ブラシやスポンジ、綿棒などの口腔ケアグッズを上手に使い分けて清掃します。
お口の汚れを取り除き清潔に保つことで、誤嚥性肺炎を引き起こす細菌の繁殖を防ぐことができます。(起き上がって座った姿勢で、自身で行うことが機能トレーニングにもなります。家族や周りの人に見守ってもらいながら、ご自身でできることはやってみましょう。)
*機能的口腔ケア
「口腔機能の回復、維持・向上を目的とする」○舌の体操 ○顔面体操(マッサージ) ○唾液腺マッサージ ○発声練習 ○呼吸の練習 など。
噛む、飲み込む、話す、笑うなどの口腔機能を維持できれば、自分の口からおいしく食事を摂ることや会話を楽しむことができます。

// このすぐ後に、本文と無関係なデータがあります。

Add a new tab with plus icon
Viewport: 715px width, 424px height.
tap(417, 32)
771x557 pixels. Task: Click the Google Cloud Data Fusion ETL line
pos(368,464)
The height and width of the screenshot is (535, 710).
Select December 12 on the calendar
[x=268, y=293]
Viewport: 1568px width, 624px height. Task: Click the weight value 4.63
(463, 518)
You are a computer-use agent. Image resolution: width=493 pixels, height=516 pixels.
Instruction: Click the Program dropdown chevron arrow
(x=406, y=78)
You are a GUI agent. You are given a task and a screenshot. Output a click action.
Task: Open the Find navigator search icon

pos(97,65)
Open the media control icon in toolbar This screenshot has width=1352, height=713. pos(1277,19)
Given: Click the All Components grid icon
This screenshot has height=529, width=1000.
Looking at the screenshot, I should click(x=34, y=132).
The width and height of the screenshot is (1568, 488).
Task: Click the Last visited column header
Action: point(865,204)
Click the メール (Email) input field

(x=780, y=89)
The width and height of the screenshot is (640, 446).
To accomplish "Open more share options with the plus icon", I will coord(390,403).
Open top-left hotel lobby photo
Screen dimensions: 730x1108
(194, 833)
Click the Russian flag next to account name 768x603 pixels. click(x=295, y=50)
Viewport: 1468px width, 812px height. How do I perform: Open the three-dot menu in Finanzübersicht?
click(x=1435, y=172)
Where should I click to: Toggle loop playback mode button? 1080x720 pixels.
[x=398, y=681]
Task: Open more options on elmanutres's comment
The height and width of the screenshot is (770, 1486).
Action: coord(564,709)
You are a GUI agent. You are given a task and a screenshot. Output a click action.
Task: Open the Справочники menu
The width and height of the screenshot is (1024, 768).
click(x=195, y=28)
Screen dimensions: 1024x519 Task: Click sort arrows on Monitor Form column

さらには筋肉や脳が刺激され、内臓の働きも活性化し免疫力も向上します。*専門的口腔ケア
「歯科医師・歯科衛生士の指導を受ける」○歯周病、う蝕、欠損などの歯科疾患についての医学的な指導・治療 ○義歯の不具合調整 など。
口腔機能の改善方法や維持管理など、専門的な指導を受けることで、誤嚥性肺炎の予防と再発しないためのよりよい生活環境を継続します。